Work to be completed:
Find how many lines below hold "pixels", then state that number by itself.

== Material for this exercise ==

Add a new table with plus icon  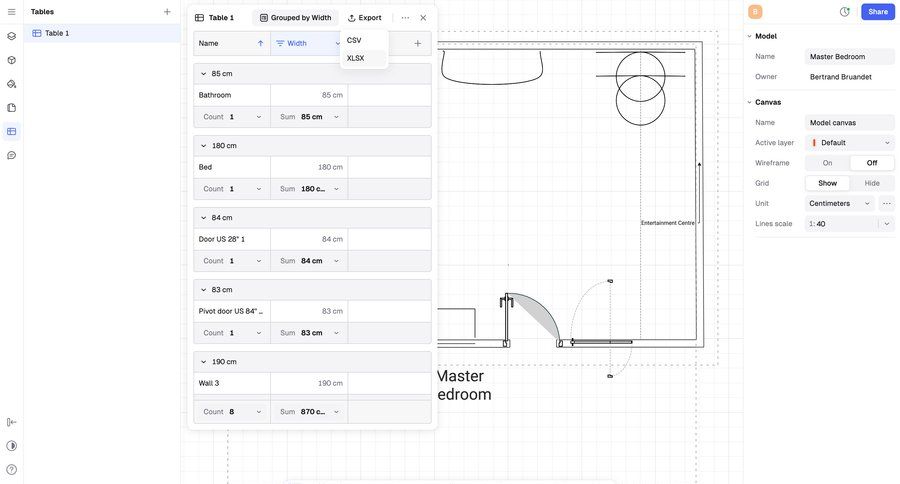click(x=167, y=12)
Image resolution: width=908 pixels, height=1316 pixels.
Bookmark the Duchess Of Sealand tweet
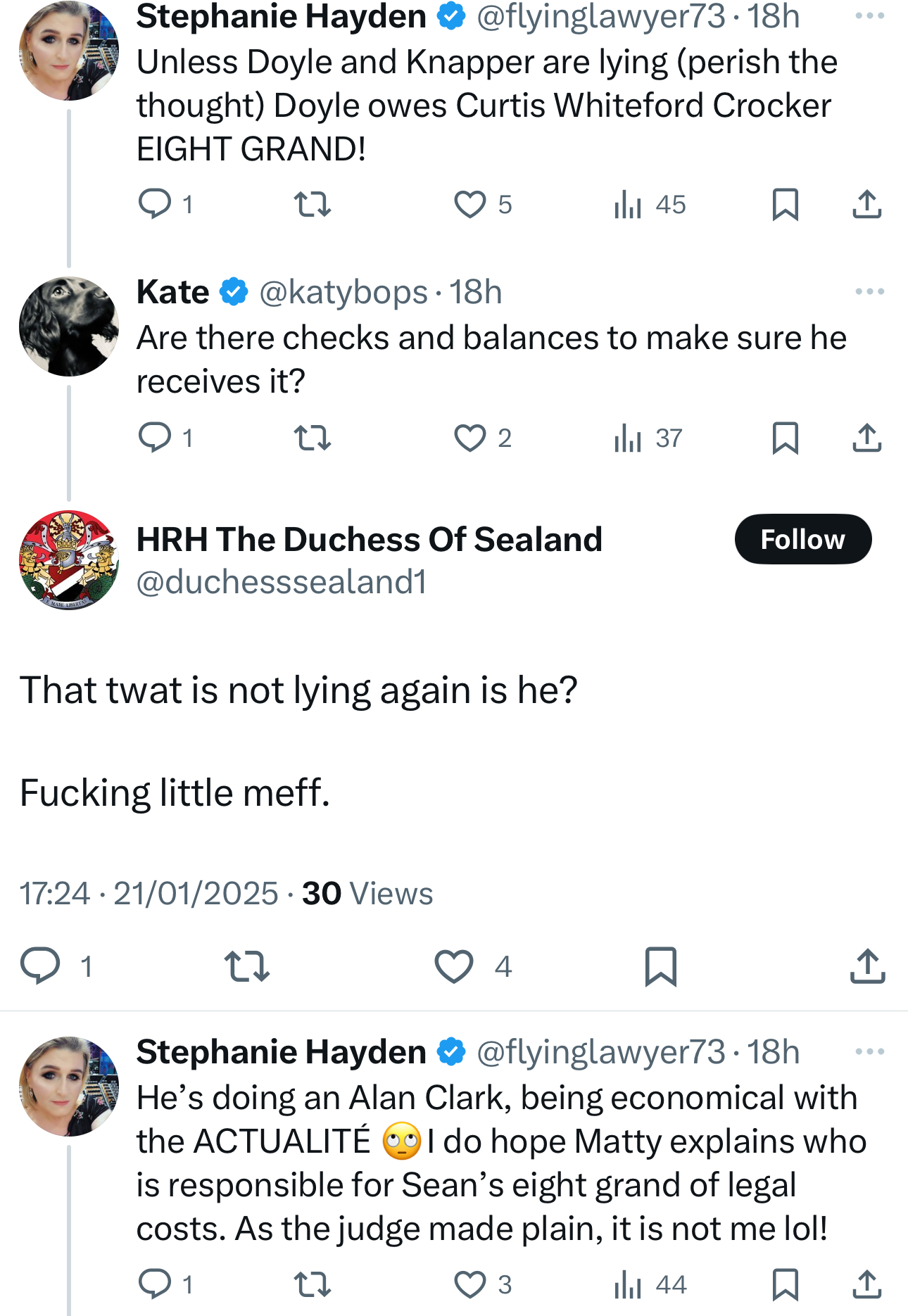point(660,966)
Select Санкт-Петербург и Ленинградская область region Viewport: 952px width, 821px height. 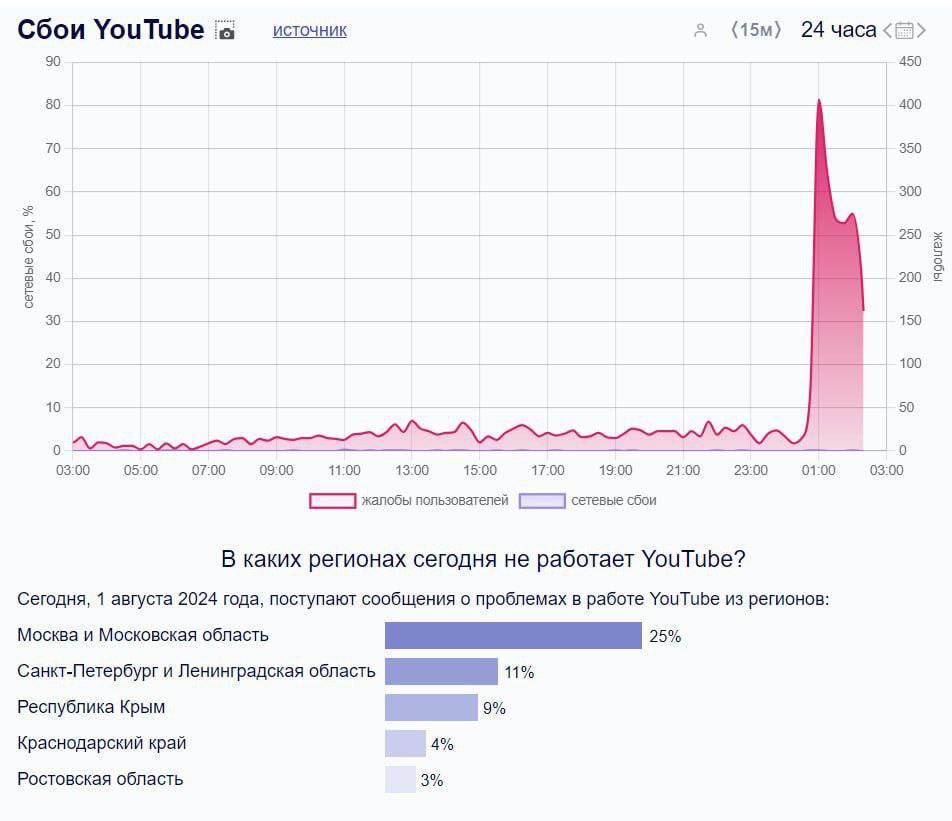point(196,671)
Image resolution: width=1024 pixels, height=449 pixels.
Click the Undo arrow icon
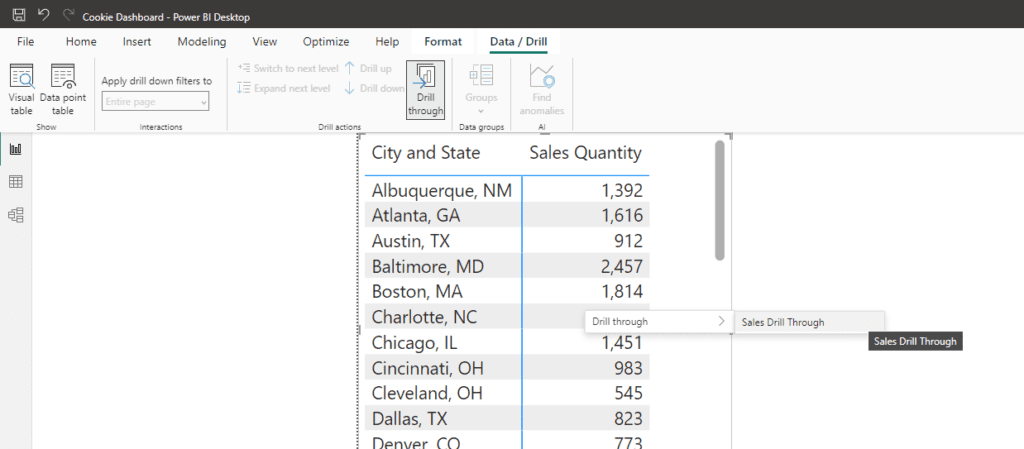(43, 16)
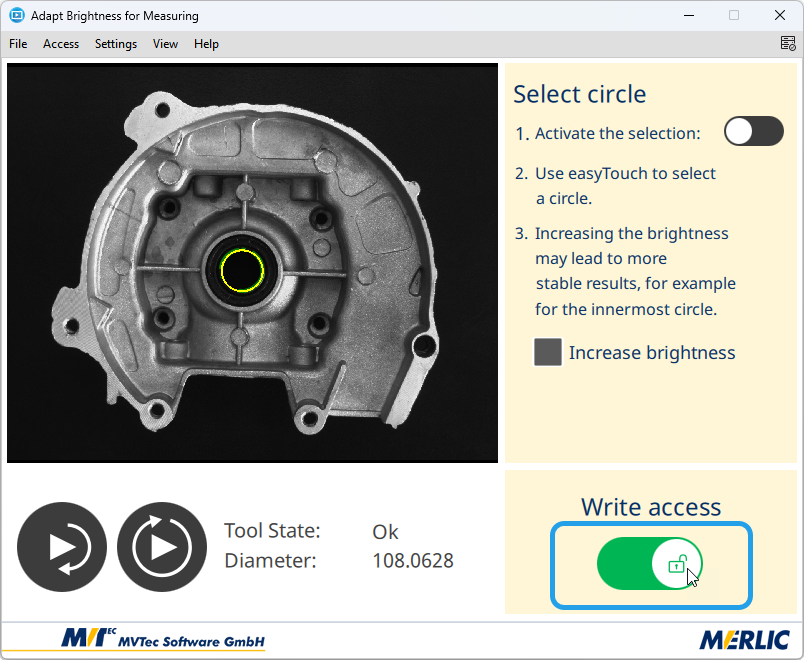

===

Solution for this exercise:
2